=== EXERCISE DETAILS ===
Would you retype, word for word, only the lines from the one holding "At what coordinates" through the final line of the entries below, without the pictures?
(Beginning of PROVIDED RECORDS)
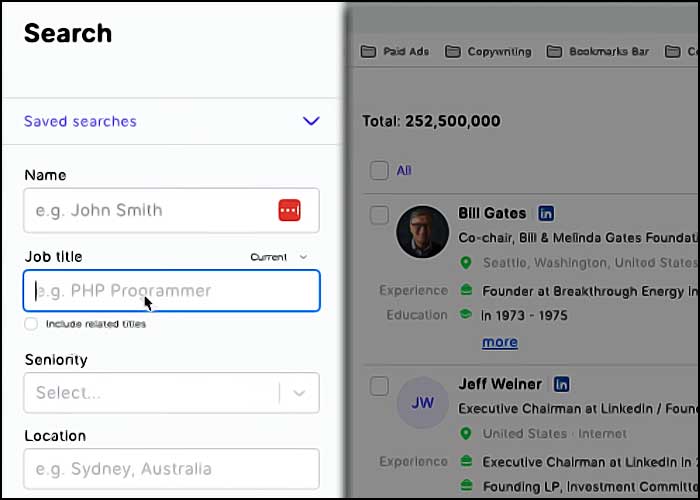Click into the Location input field

(x=171, y=469)
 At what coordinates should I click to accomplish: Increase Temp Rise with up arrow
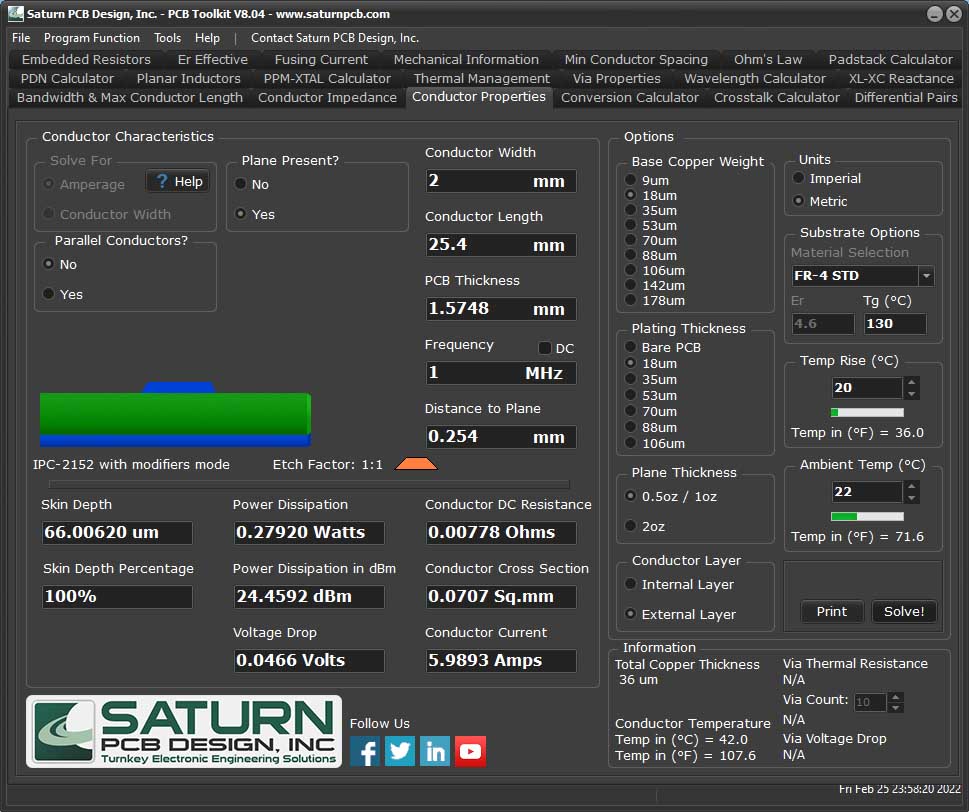tap(911, 383)
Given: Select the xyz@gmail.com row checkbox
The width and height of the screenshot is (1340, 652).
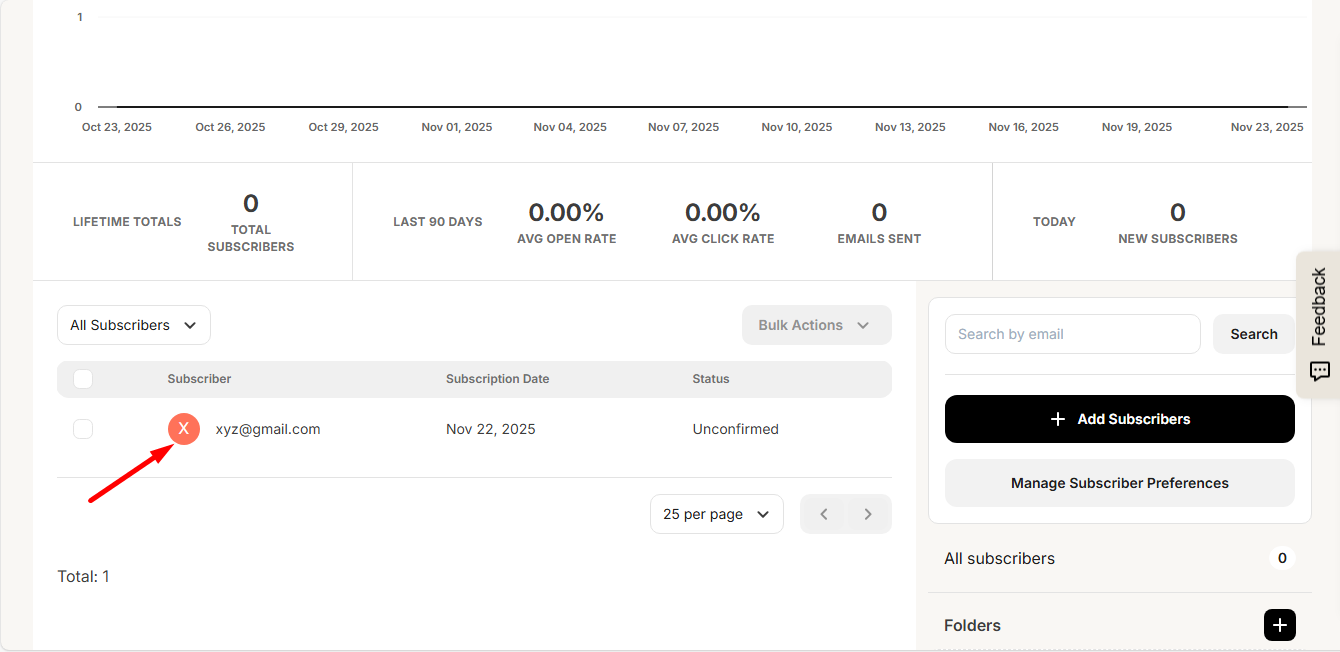Looking at the screenshot, I should click(83, 429).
(End of PROVIDED RECORDS)
=== SOLVED EXERCISE ===
 At what coordinates should I click to accomplish: Increase Temp Rise with up arrow
tap(911, 383)
Given: Select the xyz@gmail.com row checkbox
The width and height of the screenshot is (1340, 652).
Looking at the screenshot, I should click(83, 429).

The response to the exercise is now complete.